*** Document extract ***
I am currently reading...

The Language Animal: The Full Shape of the Human Linguistic Capacity, by Charles Taylor. Currently, Taylor's writing and ideas are huge. I'm using, e.g., Taylor's views on the Sapir-Whorff hypothesis in my coming book on the Presence-Driven Church.

Spirit Hermeneutics: Reading Scripture in Light of Pentecost, by Craig Keener. This is an amazing, one-of-a-kind book on the importance of the experience of God's Spirit in interpreting Spirit-inspired Scripture. 

Mystics, by William Harmless. I've done research on Christian mysticism for decades, dating back to doctoral work I did at Northwestern University with Richard Kieckhefer (Meister Eckhart, Medieval mystical theology, et. al.). This is a very good, readable book that begins with a nice section on Thomas Merton. I'll be including material on non-discursive experience and the presence of God in my forthcoming book on church leadership. ($1.99 for your Kindle!)

The Christian Imagination: Theology and the Origins of Race, by Willie James Jennings. My friend Vernon Mason teaches a course entitled "Black Lives Matter" at New York Theological Seminary. This is one of his required readings. This is a deep book that aims at nothing less than gaining understanding and awareness for the sake of transforming Christian communities.
***
**Required action 1:** In the reading list, what course does Vernon Mason teach at New York Theological Seminary?
**Required action 2:** Resume the reading list after its last sentence.
None of the data is needed for this work.
*** Supplied records ***
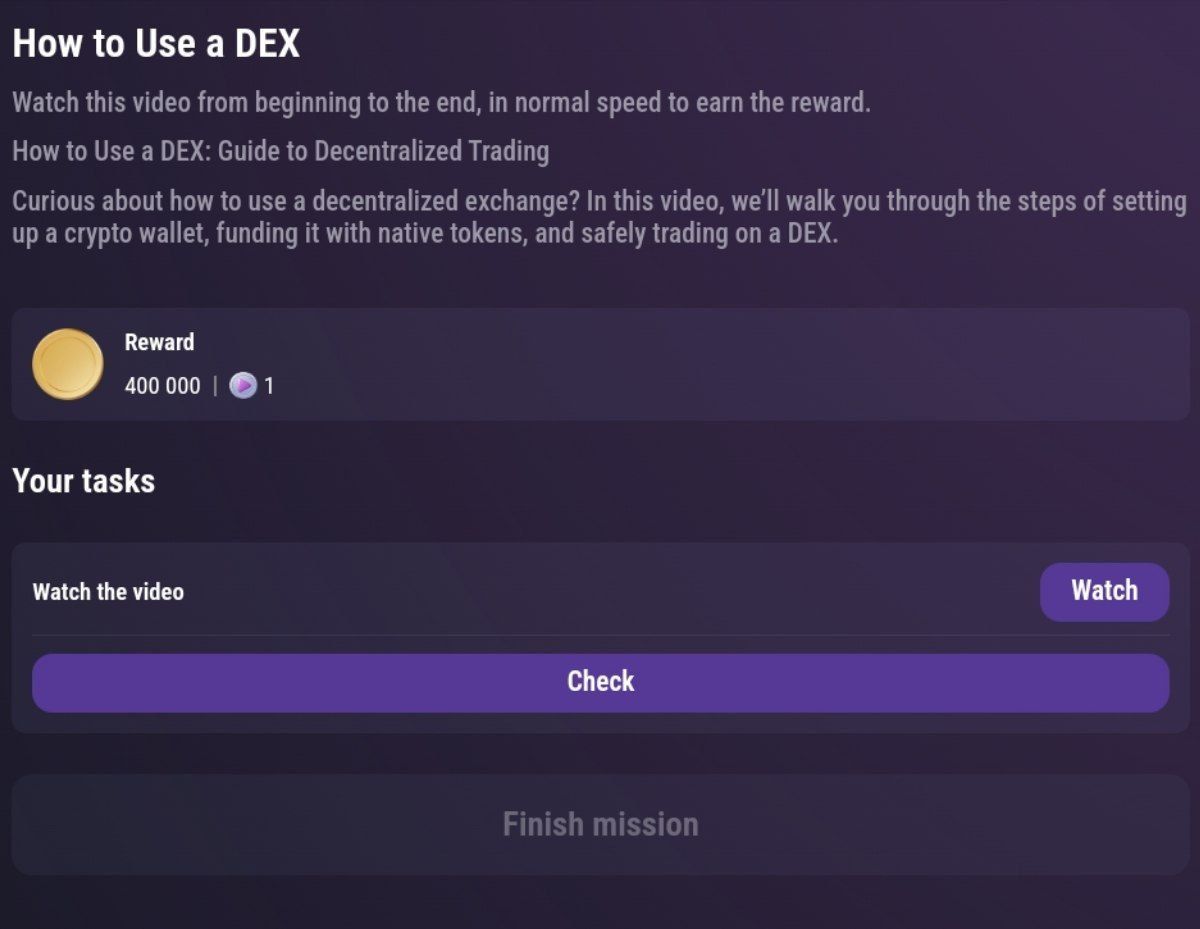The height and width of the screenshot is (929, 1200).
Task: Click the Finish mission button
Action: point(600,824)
***
*** Supplied records ***
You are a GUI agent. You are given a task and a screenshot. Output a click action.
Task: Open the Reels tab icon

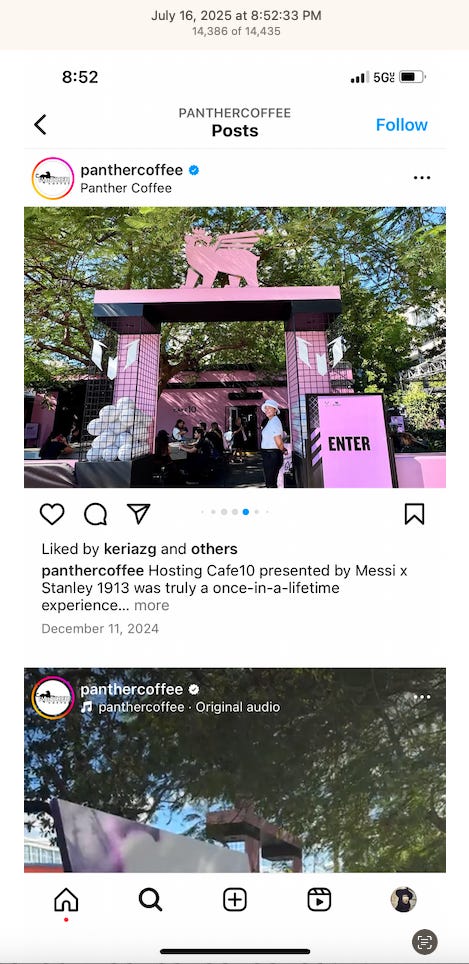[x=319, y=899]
***
**Answer area 1:** He teaches a course entitled "Black Lives Matter."

**Answer area 2:**
NIV Cultural Studies Background Bible, by Craig Keener and John Walton. This is the buy of the year - only $3.99 (today) for your Kindle. Keener (New Testament) and Walton (Old Testament) are two of our greatest scholars. N. T. Wright says, "How I wish someone had put a book like this into my hands 50 years ago."

Good Night Loon, by Abe Sauer and Nathaniel Davauer. Good Night Moon was one of my favorites to read to my boys when they were little. When I saw this book in a store and read it I knew I needed to buy it, since I come from the loon country of Michigan's Upper Peninsula. A quick read, a quick re-read, just before bed time.  

One more....

Coming in 2017...

Leading the Presence-Driven Church, by John Piippo.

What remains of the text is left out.